Rainbows have often fascinated me. Not growing up in a particularly religious household. You’ve heard the story about how when we joined the temple in Grand Rapids and were asked to light the candles for New Member Shabbat I told the rabbi, “But Al, Jews don’t believe in G-d, only Christians do.” I was afraid he might use that line at my ordination. 

Fast forward to Tufts where I became very active in Hillel. My sophomore year I was walking by the Chapel on the weekend of Shabbat Noach and there was a maple tree that was ablaze with fire. I had just left my Pashrat Hashavua class, not unlike our weekly Torah Study here and we had been studying rainbows. I came to the conclusion that rainbows are the proof that G-d exists. Why? Because they are a perfect balance between sun and rain. Too much sun, no rainbow. Too much rain, no rainbow. It has to be just right. Sort of like Goldilocks or even better the poem by Joyce Kilmer that includes the line that “only G-d can make a tree.” I actually wrote a poem about the Chapel Tree. 

I like the Noach story for other reasons.
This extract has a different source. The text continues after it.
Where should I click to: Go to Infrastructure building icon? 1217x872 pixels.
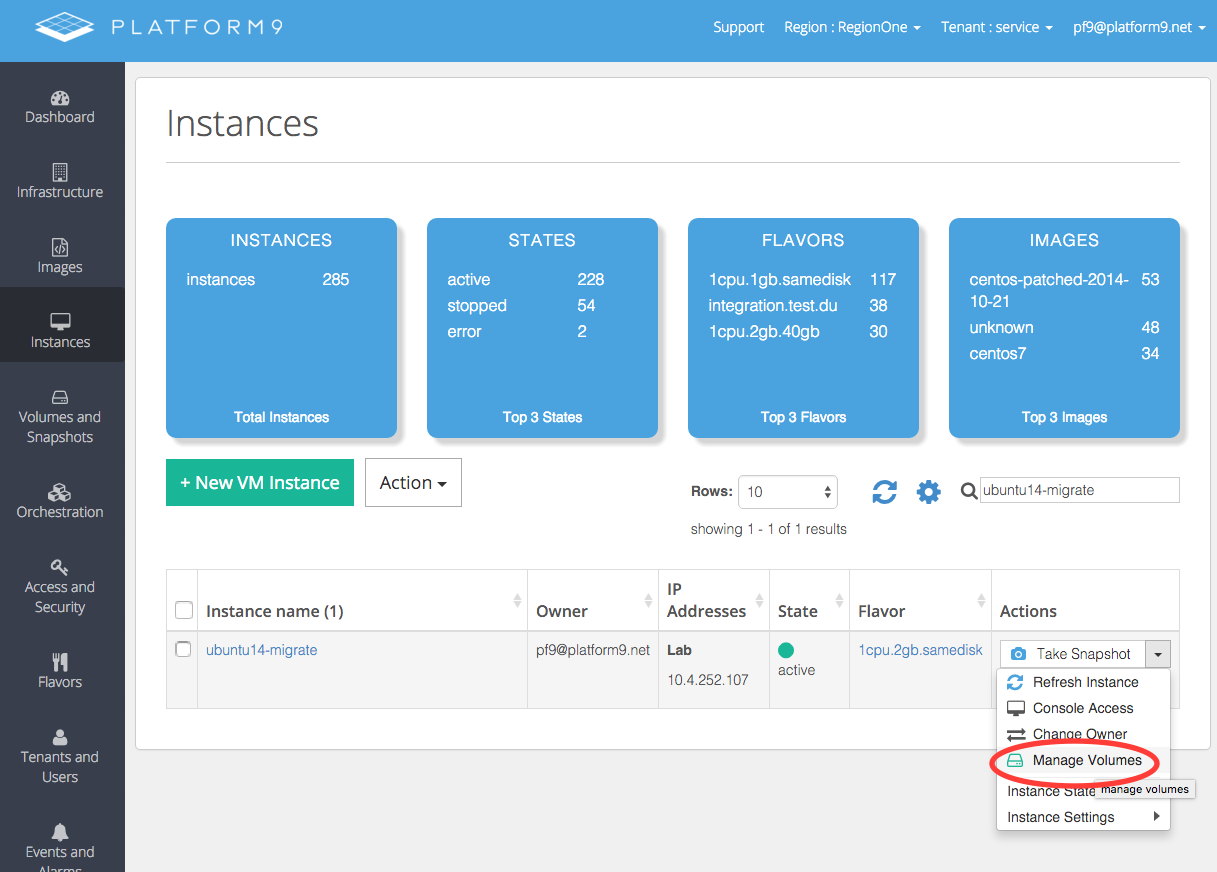pos(60,172)
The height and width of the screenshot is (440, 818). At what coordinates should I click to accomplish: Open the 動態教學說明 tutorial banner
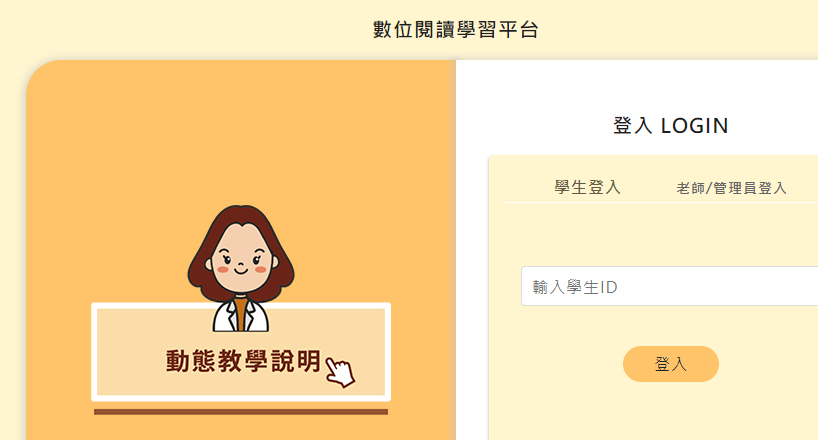[241, 352]
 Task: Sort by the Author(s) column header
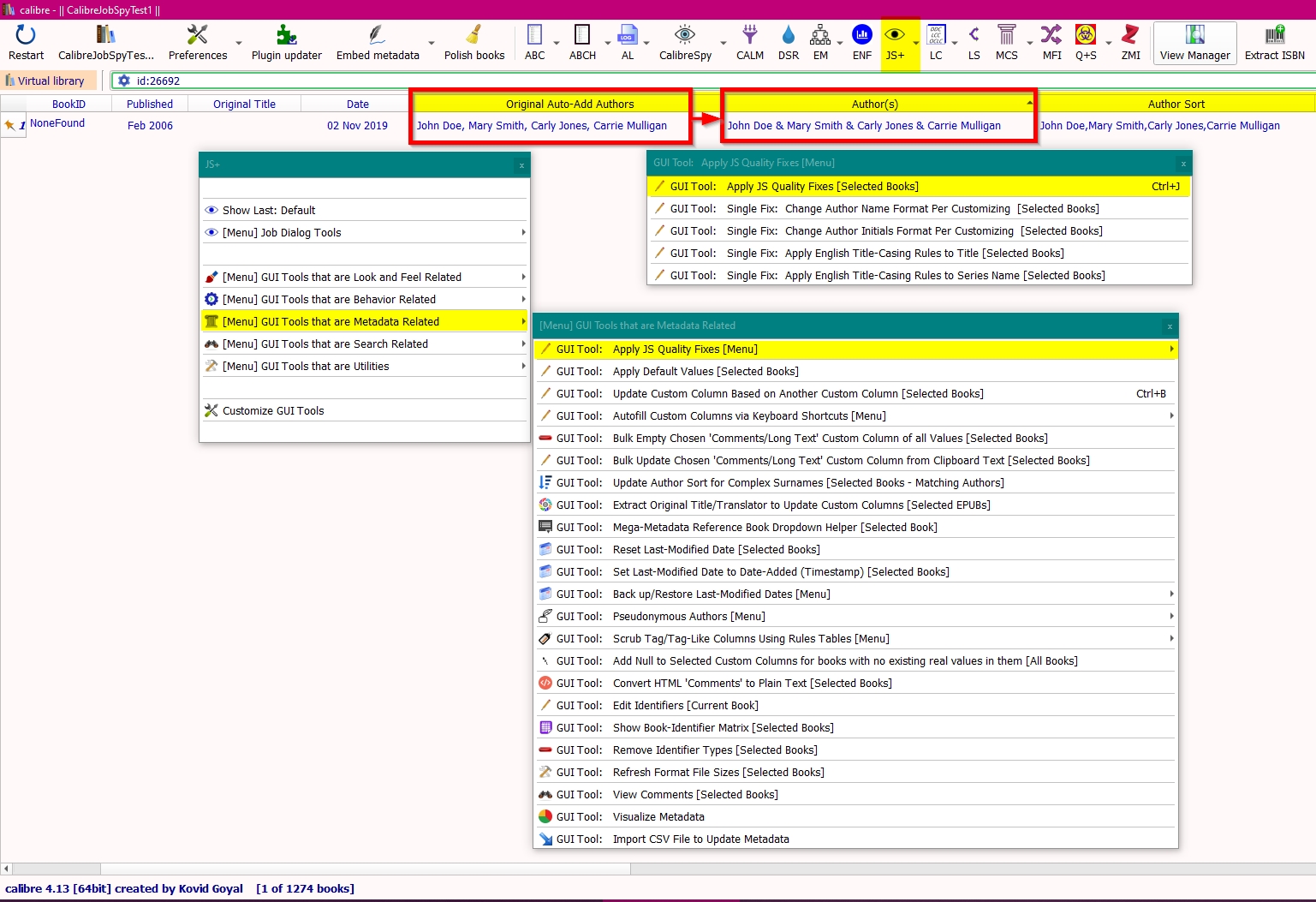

We know that this week that Noach is a righteous man in his generation. (Although we don’t really get a definition of righteous). That unquestioningly he builds a ark and rescues his family and all those animals. Next week we will see that Abraham is considered righteous precisely because he does question G-d.  

But what is with all this destruction? Why does G-d want to destroy the world that G-d had just created? I’ll dare to ask that question. Some may see the very question as heresy. I do not. Our task is to question G-d and to wrestle with G-d. It doesn’t really help that the midrash teaches that G-d made 974 worlds or maybe 1000 before this one.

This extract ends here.